Я попробовал вздохнуть, и когда это получилось, едва поверил: такого не должно было произойти. Тот из «меня», кто был полностью открыт в Кружевах — и мне казалось, почти полностью растерзан, — издал лёгкий удивлённый всплеск потускневшего алого цвета. И попробовал заставить того меня, чьё тело, на вид абсолютно неживое, лежало в круге, открыть глаза.
Телу это почти удалось. Я видел слабое движение ресниц, блеск глаз из-под век. Хорошо. Отлично.
Безумие.
Что тут вообще произошло?
И что теперь делать мне?
Моё тихое, скрытое «я», моя суть, привычно затаившаяся в тумане и глубоких слоях мелодий, едва ли не выдавала себя, с трудом удерживаясь от режущей слух, хаотично мерцающей истерики. И я рискованно тратил все оставшиеся силы, чтобы не выпустить эту какофонию на первый слой, где обитал тот я, которого они, разумеется, видели.
Каэрин Трент, мой учитель. Магистр богатого края Джалайна, заслуженно прозванный самым талантливым Чар-Вэй Тефриана. Он смотрел на меня в упор — на меня-лежащего, но я не обманывался насчет истинного направления его не-сумрачного взгляда, и он, мягко говоря, не лучился восторгом и нежностью. Мой учитель был в ярости и не скрывал этого; вот только что — или кто — был истинной мишенью его ярости?

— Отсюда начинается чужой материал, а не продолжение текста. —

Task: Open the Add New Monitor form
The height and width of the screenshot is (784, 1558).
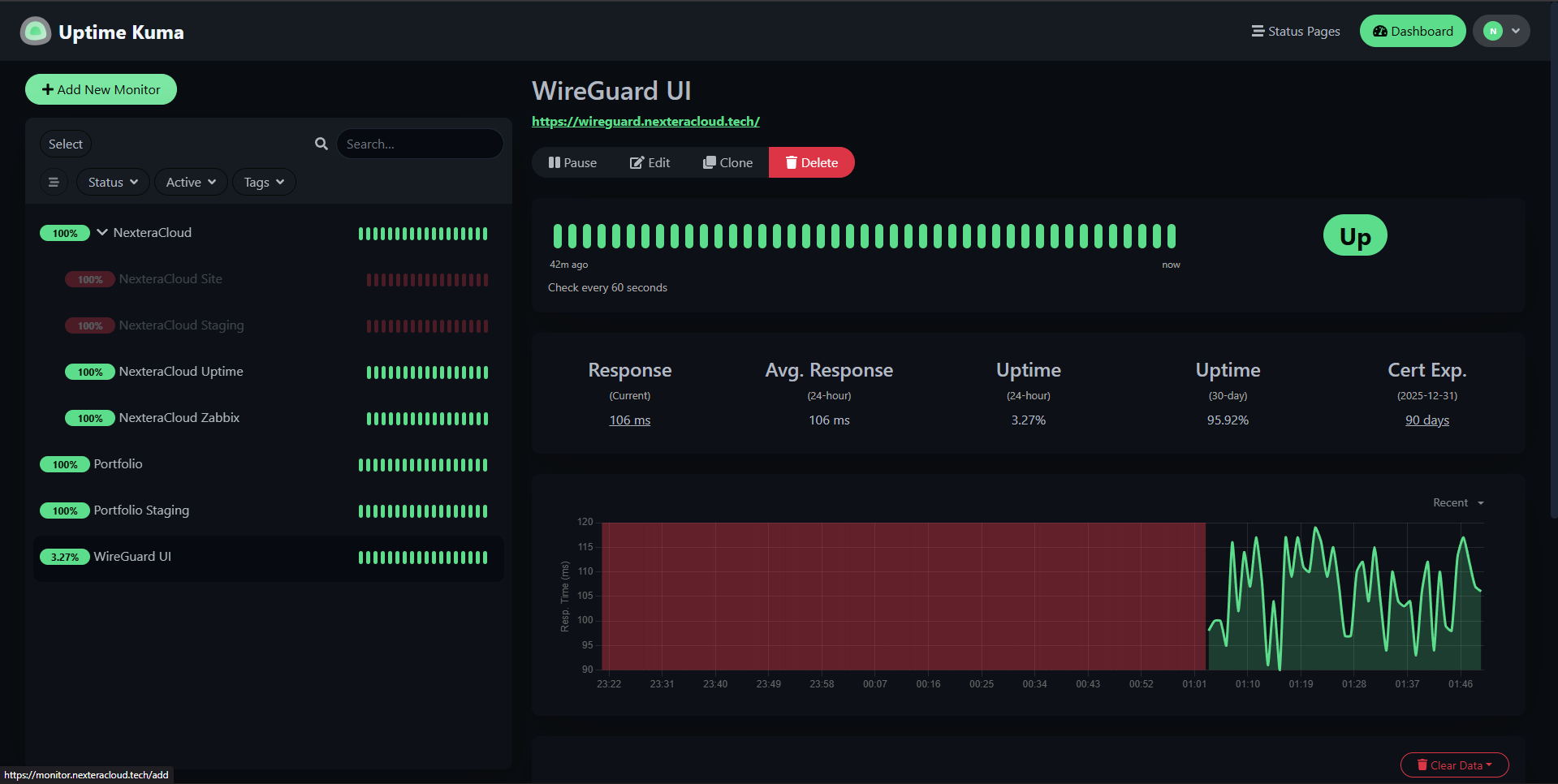Action: (101, 89)
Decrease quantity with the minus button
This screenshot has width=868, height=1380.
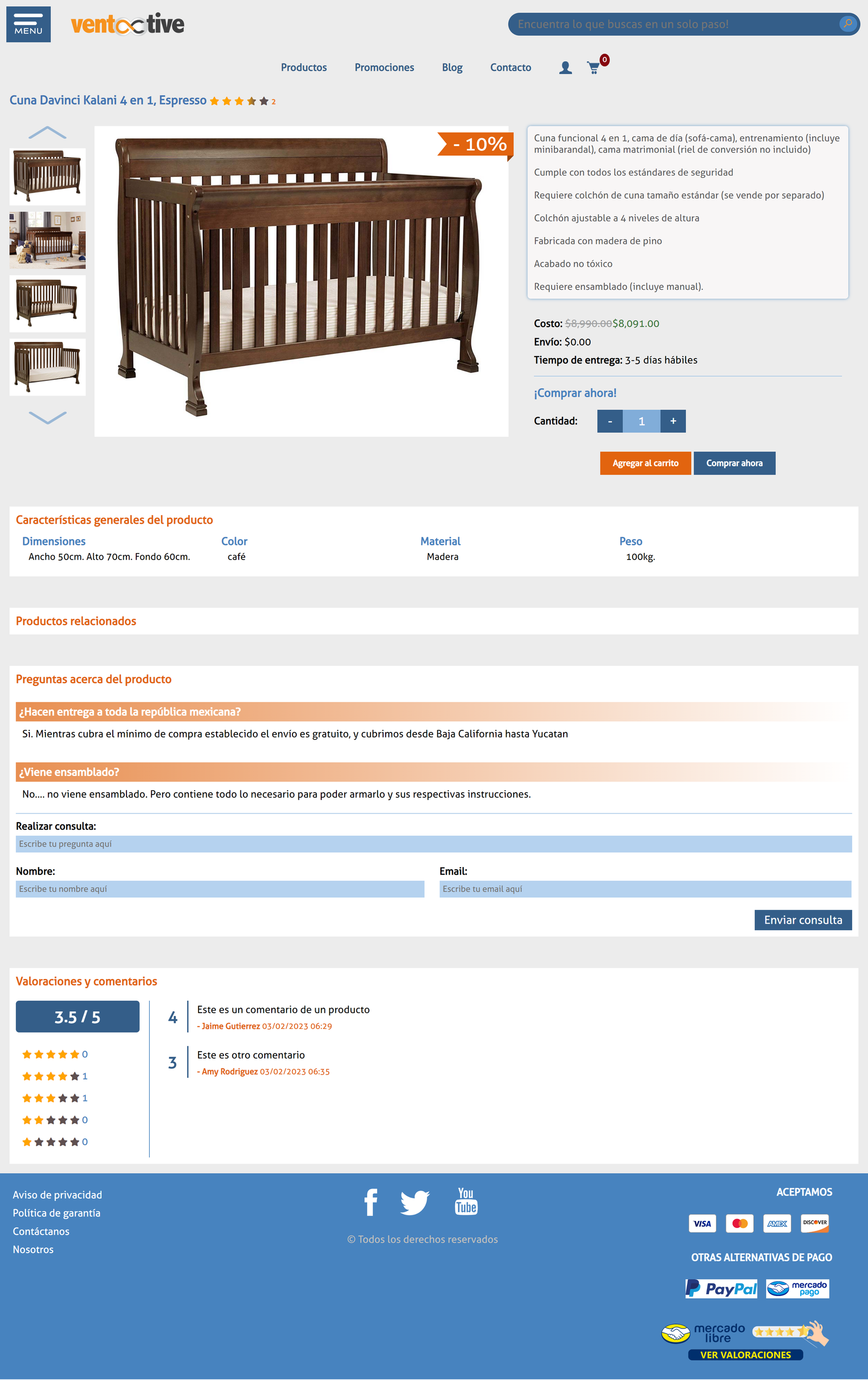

Этаррис Сальвье, прославленный Всадник-из-Бури, герой десятков сказаний и песен и старейший из Лучей, хотя никто, взглянув на этого могучего, крепкого мужчину, пышущего жизнью и силой как в Сумраке, так и в Мерцании, не назвал бы его старым. Ревнитель древних традиций и негласного этикета Чар-Вэй, обучивший десятки вейлинов и Магистров и чётко соблюдающий субординацию меж всеми перечисленными — и учениками, независимо от их таланта, — он взирал на меня, не сумрачного, а серебряно-алого из первого слоя, с явным неодобрением. Причём, надо отдать ему должное, выражение это обозначилось не сейчас, а с того момента, как я вообще в Зале Звезды появился.
И Двирт Эдрин, третий. Магистр угрюмого края гор и лесов Дафрейла, известного гибельными Топями и залежами изумрудов и рубинов, до которых добирались лишь очень немногие, и старожилам, бывалым старателям, везло ничуть не больше, чем зелёным новичкам и пришельцам… и ходили слухи, что именно Двирт, хозяин здешних мест, решает, кому открыть месторождение, — а ещё, что решает не он, а сами камни, с которыми он, единственный из Вэй, умеет говорить. И с ними только водит компанию, чураясь людей, животных и даже трав и деревьев, полагая их слишком шумными и болтливыми. Двирт Эдрин… загадочный, молчаливый человек, всегда далёкий, всегда в глубине Мерцания, недоступной слуху прочих, пусть даже Вэй и Магистров. Двирт Эдрин, сын великого древнего рода, и его имя тоже произносилось людьми Тефриана с неизменной прибавкой «Великий» — не в честь славных предков, а заработанной им самолично. Род Эдрин стоял у истоков Звезды, если верить легендам; и отголоски их кружев так глубоко пронизывали Поле, что сомневаться не приходилось: легенды не лгали, и Эдрины пели в Поле всегда, сколько оно существовало. Каэрин полагал, что кто-то из них принимал участие и в создании Поля. А в этом никто не разбирался лучше Каэрина… Великий Двирт не смотрел на меня вообще. И я почти не слышал его — ни сейчас, ни с самого начала. Не будь он тут во плоти, я всерьёз усомнился бы, что он тут находится — в зале, и в связке Лучей, и собственно в Сумраке.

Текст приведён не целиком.